Blame Canada: Canadians, who have secured more doses of vaccine per person than any other country with eight doses per person or four full inoculations per person, point fingers because they tried to first make a deal with the Chinese. The deal fell through because the Chinese government blocked shipments of the vaccine, so the Candians couldn’t test it. In the particular case of the Chinese, ‘get your own data’ seems like a wise principle. I also think it is great that the Canadians are arguing over whether they did enough to secure vaccine doses, despite securing the most doses per person of any country and way more than are needed, because it was a huge error to get way more than was needed rather than way way way more than was needed. I have zero ethical issues with it because the surplus can and presumably will be resold to other nations when the time comes.

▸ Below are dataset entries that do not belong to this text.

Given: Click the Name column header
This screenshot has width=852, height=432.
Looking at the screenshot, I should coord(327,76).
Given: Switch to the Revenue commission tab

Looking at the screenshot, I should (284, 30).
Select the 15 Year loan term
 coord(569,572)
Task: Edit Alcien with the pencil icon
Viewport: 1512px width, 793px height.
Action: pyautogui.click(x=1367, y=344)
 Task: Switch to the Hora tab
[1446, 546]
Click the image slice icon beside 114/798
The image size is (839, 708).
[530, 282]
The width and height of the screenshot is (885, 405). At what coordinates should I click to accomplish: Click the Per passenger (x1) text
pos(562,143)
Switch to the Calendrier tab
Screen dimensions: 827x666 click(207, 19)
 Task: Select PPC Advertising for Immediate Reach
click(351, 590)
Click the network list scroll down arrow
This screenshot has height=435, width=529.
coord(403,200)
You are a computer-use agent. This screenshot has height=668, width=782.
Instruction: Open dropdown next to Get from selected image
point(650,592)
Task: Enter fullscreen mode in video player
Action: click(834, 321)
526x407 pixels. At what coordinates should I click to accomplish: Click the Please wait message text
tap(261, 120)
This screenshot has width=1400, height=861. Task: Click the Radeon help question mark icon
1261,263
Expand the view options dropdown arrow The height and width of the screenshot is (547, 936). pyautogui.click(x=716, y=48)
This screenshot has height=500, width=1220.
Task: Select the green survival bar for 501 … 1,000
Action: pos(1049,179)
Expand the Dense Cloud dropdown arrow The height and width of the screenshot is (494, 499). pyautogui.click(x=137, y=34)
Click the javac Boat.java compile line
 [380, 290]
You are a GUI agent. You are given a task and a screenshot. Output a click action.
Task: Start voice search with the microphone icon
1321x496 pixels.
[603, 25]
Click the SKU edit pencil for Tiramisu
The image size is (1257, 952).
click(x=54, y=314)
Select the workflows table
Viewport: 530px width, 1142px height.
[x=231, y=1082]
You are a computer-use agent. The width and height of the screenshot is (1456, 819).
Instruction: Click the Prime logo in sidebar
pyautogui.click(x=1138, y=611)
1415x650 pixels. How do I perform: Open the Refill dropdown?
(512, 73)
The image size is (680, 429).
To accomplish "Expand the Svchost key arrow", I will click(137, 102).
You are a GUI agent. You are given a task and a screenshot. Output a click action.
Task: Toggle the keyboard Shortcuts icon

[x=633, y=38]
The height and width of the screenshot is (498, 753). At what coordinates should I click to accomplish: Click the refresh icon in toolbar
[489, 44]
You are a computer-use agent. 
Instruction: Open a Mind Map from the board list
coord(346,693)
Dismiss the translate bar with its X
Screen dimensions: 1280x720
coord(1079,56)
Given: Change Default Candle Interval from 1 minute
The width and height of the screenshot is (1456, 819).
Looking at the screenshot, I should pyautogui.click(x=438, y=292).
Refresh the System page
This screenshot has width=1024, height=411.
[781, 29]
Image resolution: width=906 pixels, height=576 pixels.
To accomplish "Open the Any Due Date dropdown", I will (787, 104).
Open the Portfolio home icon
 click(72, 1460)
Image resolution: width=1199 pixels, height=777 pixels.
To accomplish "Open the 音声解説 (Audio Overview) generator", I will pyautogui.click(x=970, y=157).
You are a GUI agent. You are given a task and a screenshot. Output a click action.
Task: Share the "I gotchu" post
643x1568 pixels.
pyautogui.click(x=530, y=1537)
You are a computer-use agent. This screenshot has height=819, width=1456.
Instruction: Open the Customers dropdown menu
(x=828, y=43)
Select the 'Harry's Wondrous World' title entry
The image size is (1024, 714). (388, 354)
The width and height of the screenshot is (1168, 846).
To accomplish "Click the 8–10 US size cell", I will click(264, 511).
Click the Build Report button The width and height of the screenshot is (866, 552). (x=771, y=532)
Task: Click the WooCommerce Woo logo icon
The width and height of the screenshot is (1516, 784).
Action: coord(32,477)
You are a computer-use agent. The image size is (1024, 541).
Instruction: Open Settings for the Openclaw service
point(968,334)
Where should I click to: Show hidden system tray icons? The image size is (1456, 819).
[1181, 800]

Covid-19 hypocrisy this week: San Francisco Mayor London Breed, Secretary of State Mike Pompeo.
Los Angeles Mayor Eric Garcetti locks down the city tight. All gatherings from more than one household are banned except for outdoor religious activities and protests. No being outside unless you are homeless, or for specified essential reasons. I presume his plan is to keep this up for several months. These are sufficiently strong restrictions that on the margin they are all but guaranteed to backfire even in pure infection terms. You have one of the few cities where it’s reasonable to do things outside, and you send the police after people doing things outside.
Not Covid-19: Our healthcare system is a dumpster fire, a continuing series, storytime regarding pricing edition. Also this. And this, where Canada has been forced to ban mass exports of prescription drugs because our plan to save money was to have Canada force drug makers to sell cheap and then buy from them in Canada and import the drugs back here, and that was threatening to create shortages in Canada.
Not Covid-19 but cool: Deepmind says they’ve solved the protein folding problem. This seems to actually translate to them scoring much higher than the previous high score on a protein folding competition. Which is neat but claims of having ‘solved’ the problem seem premature.
New model suggests that a consistent lockdown policy is better than an oscillating policy. Sharing for those who are curious. My quick reading says that they are completely missing all the interesting questions, because they are not thinking about control systems and how people will respond to various levels of infection, and they are assuming there is a generic lockdown knob that works.